The spontaneous motor activity and the exploratory behaviors of the mice 8 weeks after exposure to sevoflurane were evaluated by the open field test. The test was conducted according to the study of Nikiforuk et al. First, the mice were gently put into the new trail surrounding for 10 min to familiarize with it before the test began. Then, the mice exercised in a round open arena (100 cm diameter, 50 cm high). The arena was divided equally into 8 parts. The center of the arena was illuminated by a bright lamp. Each mouse was placed in the center of the field and surveyed for 5 min before starting. The activities of the mouse traveling through the open field chamber for 5 min were recorded by the Any-Maze animal tracking system software (Xinruan, Shanghai, China). The total distance traveled and the time spent in the center of the field were also registered by the software.

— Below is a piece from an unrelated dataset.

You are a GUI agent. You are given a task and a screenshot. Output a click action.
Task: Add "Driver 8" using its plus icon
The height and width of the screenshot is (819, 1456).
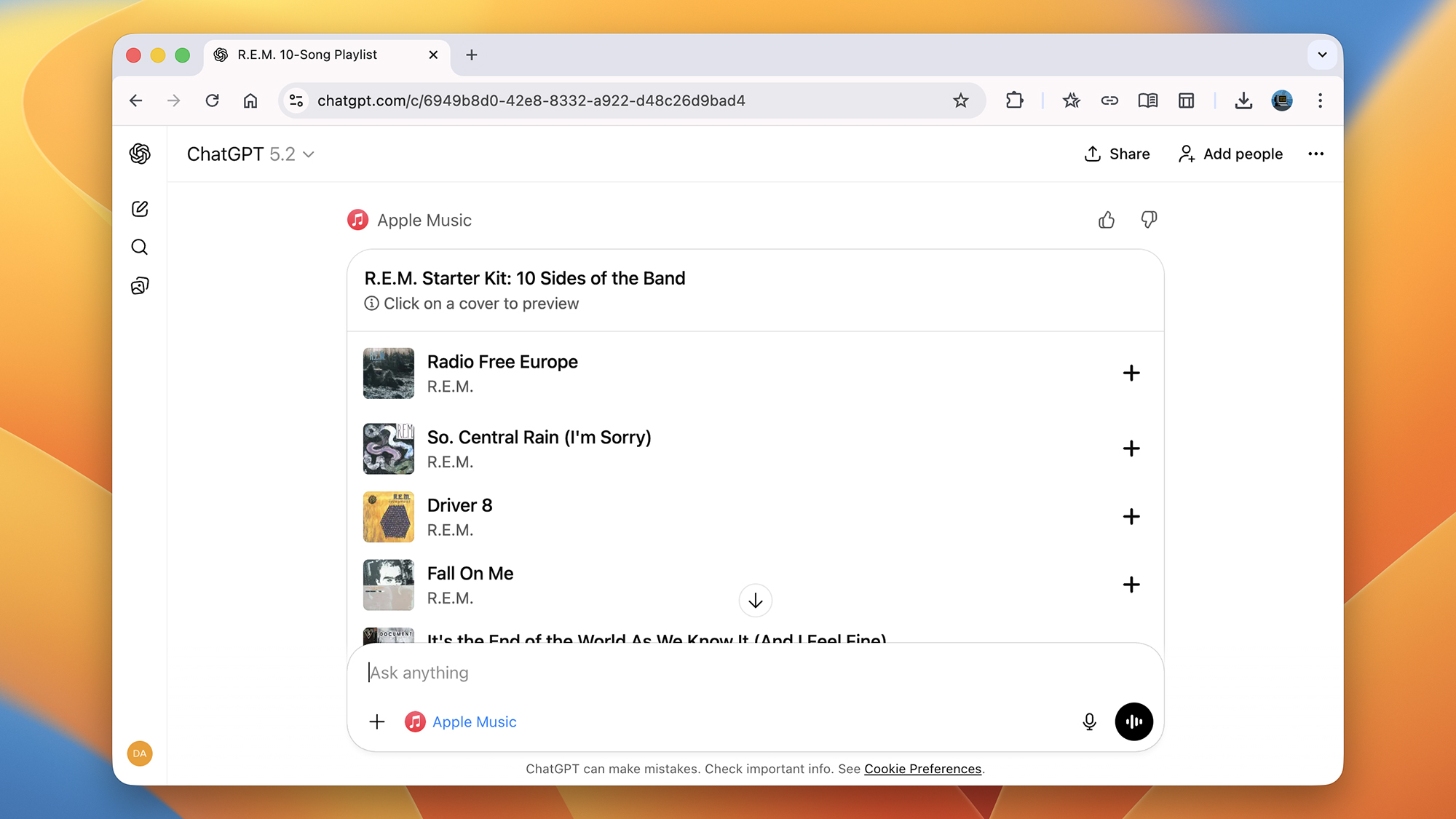coord(1131,517)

Three-chamber social interaction

Sociability deficits were assessed by the three-chamber social approach task 8 weeks after sevoflurane exposure as previously described. The instrument was a rectangular box with three chambers of 20 cm (length) × 40.5 cm (width) × 22 cm (height). A small hole of 10 cm width × 5 cm height in the dividing Plexiglas walls allowed the mice to enter every chamber. The center chamber was the starting point. A mineral water bottle on top of the chambers hindered climbing. The time spent in each chamber and the number of transitions were recorded by an automated photo beam on each doorway. First, the test mice were habituated to the box for 10 min. Then the mice were limited to the middle chamber by means of dividers, and a novel stimulus mouse and a novel object were put in either of the two side chambers (social preference). Afterward, the dividers were removed, and the test mice were permitted to run for 10 min between the chambers with the novel stimulus mouse and the novel object. Subsequently, the test mice were limited to the middle chamber once more, and the novel object was changed for a second novel stimulus mouse (social novelty). The test mice were allowed to run again from the middle chamber and to travel for 10 min between the chambers with the familiar and new stimulus mice. The EthoVision (Noldus) was used to record the behavior sessions and the time that each test mouse spent close to and/or interacting with (sniffing and nose poking) the object or stimulus mice.

Statistical analysis

All data are present as mean ± standard deviation, and SPSS 24.0 (SPSS, Chicago, IL, USA) was used for all statistical analyses. Student’s t test and two-way ANOVA, followed by post hoc tests with Bonferroni correction, were used to analyze numerical data. p < 0.05 was considered statistically significant.